United States District Court, N.D. Alabama, Northeastern Division

September 27, 2017

OSCAR MARQUEZ, et al., Plaintiffs,
EL PORTAL, INC., et al., Defendants.



         The parties to this FLSA[1] action have informed the Court that they have reached a settlement through mediation. On September 15, 2017, the parties filed a joint motion asking the Court to approve their proposed settlement agreement. (Doc. 82). The Court held a hearing on September 27, 2017 to discuss the terms of the agreement with the parties. The Court will approve the proposed settlement agreement because it is a fair and reasonable compromise of a bona fide dispute.

         I. BACKGROUND

         Defendant Alvaro Salazar owns and operates two restaurants in Hartselle, Alabama both named El Portal. (Doc. 50, p. 2). Mr. Salazar operates these restaurants through the corporate defendants in this action, the first restaurant through El Portal, Inc. and the second restaurant through El Portales, Inc. (Doc. 50, p. 2).

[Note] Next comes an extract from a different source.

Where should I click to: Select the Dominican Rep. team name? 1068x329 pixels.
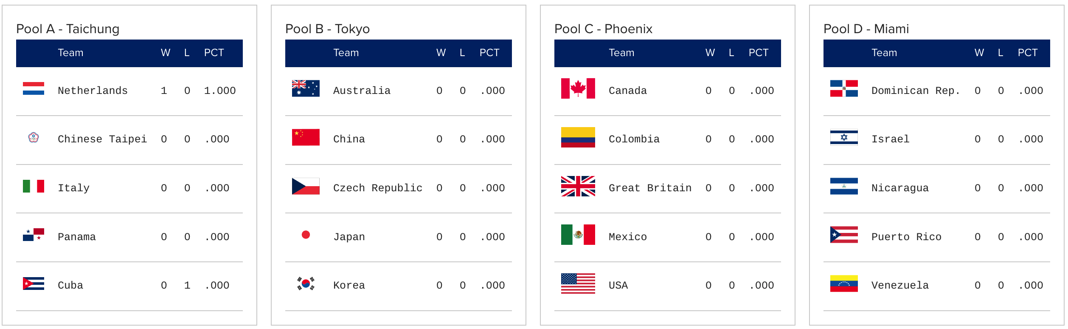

         The plaintiffs worked at the defendants' restaurants in Hartselle. They assert claims for violations of the FLSA.[2] Plaintiff Oscar Marquez, a former supervisor at El Portal, alleges that the defendants never paid him in a manner compliant with the FLSA and that he worked the final nine months of his employment with the defendants without receiving pay. (Doc. 14, pp. 4-5). The remaining plaintiffs, Eladio Gasper Domingo, Veronica Segoviano, Erika Brito, and Jose Castillo, worked at the defendants' restaurants as wait staff. (Doc. 14, p. 4). These plaintiffs allege that the defendants required them to work for tips without paying the plaintiffs an actual wage. (Doc. 14, pp. 5-7). All of the plaintiffs allege that the defendants regularly required them to work in excess of 40 hours per week without compensating them for overtime. (Doc. 14, pp. 5-7).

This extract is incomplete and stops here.